December 20, 1985 [Brazil]

[scroll down for a little music to read by--the Editor]

Where is Brazil? From the bureaucrat-hero's veranda, the buildings swooping in diagonal shadows as De Niro's rogue duct-man sails on his tether, it looks like Wil Eisner's cityscapes in The Spirit, cold and haunted, with secrets in every little yellow square peppered on the leaning blank walls.

At work, Jonathan Pryce's Sam Lowry (a Terry Gilliam fool-your-friends jumping spider if there ever was one, animated stammer in every gangly limb) dives into the past, pneumatic tubes conveying space-age missives, tinny Westerns blazing intermittently on old-timey TVs with magnifiers, the paper flying nowhere--or wrongwise, Orwell's organized chaos.
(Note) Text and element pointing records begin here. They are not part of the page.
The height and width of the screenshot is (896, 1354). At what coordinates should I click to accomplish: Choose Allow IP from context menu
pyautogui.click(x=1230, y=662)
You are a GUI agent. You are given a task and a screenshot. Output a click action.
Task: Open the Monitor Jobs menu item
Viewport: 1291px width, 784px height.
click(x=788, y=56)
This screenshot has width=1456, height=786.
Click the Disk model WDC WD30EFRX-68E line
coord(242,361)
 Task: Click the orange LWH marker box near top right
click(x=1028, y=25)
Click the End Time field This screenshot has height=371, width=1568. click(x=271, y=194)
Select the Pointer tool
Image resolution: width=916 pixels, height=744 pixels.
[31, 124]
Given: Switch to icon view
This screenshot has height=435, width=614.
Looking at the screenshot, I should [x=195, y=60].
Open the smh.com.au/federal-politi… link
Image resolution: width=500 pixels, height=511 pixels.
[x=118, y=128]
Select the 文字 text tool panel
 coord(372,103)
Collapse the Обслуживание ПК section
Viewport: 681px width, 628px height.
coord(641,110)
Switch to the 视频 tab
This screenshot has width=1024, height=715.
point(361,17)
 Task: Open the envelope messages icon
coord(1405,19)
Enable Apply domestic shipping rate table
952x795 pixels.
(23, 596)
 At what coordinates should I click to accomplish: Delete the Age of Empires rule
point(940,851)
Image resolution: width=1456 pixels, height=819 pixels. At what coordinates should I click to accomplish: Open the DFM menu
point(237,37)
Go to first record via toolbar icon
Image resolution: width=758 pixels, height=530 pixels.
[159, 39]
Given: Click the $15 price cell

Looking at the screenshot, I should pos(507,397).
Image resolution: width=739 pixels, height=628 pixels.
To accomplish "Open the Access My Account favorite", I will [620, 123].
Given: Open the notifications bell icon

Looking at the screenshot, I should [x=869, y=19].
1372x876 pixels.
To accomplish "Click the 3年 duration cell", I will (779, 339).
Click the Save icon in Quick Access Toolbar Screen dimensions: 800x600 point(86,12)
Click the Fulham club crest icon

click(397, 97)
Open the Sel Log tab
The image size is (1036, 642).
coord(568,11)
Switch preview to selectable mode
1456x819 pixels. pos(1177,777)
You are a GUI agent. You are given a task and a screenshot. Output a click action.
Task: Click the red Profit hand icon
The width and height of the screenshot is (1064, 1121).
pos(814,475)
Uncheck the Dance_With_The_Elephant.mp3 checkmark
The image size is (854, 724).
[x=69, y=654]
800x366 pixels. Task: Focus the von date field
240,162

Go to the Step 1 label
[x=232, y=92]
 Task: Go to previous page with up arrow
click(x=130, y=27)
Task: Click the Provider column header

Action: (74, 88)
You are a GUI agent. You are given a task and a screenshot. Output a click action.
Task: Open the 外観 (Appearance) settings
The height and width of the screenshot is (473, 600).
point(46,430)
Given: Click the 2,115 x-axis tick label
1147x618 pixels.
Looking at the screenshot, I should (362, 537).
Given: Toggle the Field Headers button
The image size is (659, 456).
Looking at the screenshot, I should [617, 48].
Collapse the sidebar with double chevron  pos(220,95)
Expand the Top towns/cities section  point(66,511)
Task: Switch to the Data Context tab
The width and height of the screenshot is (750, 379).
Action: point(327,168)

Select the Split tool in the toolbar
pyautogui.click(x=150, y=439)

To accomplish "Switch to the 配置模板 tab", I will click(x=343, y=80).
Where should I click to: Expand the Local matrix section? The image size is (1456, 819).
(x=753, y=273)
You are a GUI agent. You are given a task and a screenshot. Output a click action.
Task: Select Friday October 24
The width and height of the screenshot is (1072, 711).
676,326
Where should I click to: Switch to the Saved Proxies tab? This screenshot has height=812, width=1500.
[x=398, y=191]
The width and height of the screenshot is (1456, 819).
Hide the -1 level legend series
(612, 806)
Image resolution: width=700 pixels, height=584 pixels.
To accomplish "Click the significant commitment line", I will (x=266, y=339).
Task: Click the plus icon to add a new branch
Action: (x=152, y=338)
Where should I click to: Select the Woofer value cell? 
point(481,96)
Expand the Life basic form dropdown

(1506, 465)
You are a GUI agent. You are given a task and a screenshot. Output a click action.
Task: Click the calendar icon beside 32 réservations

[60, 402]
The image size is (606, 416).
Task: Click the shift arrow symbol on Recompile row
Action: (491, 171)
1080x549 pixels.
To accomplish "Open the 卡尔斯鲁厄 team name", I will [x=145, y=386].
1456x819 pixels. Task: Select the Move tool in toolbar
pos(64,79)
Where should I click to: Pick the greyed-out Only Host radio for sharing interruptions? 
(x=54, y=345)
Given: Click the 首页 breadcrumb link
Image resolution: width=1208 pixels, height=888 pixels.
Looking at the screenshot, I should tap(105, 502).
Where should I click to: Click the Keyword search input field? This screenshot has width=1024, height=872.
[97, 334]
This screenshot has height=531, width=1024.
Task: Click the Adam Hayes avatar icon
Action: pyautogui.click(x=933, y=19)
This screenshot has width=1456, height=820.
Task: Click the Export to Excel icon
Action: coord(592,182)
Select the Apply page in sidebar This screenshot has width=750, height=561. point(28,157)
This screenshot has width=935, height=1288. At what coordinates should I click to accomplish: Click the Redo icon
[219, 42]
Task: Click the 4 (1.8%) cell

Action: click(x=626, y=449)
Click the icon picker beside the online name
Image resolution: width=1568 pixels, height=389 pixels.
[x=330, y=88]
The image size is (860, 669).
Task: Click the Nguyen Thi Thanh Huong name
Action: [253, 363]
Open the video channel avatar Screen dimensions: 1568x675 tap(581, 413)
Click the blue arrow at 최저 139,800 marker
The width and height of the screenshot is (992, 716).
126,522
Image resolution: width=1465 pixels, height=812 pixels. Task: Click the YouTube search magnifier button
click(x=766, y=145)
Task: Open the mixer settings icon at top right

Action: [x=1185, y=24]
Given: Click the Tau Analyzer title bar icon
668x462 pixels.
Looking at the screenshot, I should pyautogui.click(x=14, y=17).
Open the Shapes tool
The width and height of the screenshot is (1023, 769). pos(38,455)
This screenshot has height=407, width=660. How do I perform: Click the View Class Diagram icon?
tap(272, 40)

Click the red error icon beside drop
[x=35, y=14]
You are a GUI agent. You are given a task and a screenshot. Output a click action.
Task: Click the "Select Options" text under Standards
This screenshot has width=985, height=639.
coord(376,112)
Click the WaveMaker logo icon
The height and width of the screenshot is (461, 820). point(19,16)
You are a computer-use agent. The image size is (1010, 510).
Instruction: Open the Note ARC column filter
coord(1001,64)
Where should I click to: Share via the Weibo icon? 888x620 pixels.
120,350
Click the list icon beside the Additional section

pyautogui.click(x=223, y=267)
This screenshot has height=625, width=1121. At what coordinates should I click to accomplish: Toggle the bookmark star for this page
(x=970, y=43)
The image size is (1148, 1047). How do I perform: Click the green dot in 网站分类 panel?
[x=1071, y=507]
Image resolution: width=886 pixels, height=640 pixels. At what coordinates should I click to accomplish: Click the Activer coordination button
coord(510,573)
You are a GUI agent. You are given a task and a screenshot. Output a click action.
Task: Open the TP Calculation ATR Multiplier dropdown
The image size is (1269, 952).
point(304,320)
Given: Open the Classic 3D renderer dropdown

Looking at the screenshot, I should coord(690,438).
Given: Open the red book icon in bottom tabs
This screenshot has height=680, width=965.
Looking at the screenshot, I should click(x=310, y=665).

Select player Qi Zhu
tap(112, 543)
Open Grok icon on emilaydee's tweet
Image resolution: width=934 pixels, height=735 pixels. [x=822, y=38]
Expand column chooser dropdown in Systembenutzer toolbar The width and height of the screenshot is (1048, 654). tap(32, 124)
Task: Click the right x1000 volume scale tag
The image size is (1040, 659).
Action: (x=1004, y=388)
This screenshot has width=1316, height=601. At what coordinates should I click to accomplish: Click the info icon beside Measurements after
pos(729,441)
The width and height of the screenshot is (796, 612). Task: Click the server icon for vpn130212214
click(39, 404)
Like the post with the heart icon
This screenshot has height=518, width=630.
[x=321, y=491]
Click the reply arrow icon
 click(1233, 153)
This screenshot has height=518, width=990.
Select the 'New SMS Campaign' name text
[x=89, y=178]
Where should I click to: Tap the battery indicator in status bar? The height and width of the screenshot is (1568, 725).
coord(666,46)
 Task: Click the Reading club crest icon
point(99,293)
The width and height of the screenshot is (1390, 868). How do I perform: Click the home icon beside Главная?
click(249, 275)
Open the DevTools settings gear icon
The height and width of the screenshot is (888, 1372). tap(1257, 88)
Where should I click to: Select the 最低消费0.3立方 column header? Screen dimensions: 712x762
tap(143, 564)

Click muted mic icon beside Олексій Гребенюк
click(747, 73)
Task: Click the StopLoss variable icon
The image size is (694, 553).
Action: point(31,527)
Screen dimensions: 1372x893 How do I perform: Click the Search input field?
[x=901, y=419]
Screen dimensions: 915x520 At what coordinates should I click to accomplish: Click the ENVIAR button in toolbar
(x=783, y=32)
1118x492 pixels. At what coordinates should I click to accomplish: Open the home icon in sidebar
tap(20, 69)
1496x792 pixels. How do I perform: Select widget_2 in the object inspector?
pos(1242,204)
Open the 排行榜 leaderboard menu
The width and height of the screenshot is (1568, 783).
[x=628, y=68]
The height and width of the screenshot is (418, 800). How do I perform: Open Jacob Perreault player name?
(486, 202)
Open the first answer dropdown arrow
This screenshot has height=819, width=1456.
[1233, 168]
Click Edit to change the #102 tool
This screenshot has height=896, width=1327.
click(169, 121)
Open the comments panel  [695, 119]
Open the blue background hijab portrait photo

But this is a Terry Gilliam movie, so if you want to get to the real world you have to dream, as Lowry does, Maxfield Parrish golden clouds rising in soft focus as he rides the sky--or stomps through endless streets, confronting Samurai-terrorists--his efforts to assert quiet strength and sexy rescue bound and gagged as Michael Palin draws on every bad Monty Python impulse to grind things down into sausages, as efficient and Mad as Ian Holm's Kurtzmann, founder of the Usual Gang of Idiots, but evil.

It's a beautiful, hilarious, horrible Brazil--but that tune is still catchy: I can hear it above the forced laughter of the powerful and doomed--who themselves are plugging their ears while Buttles and Tuttles creak behind their leather gags.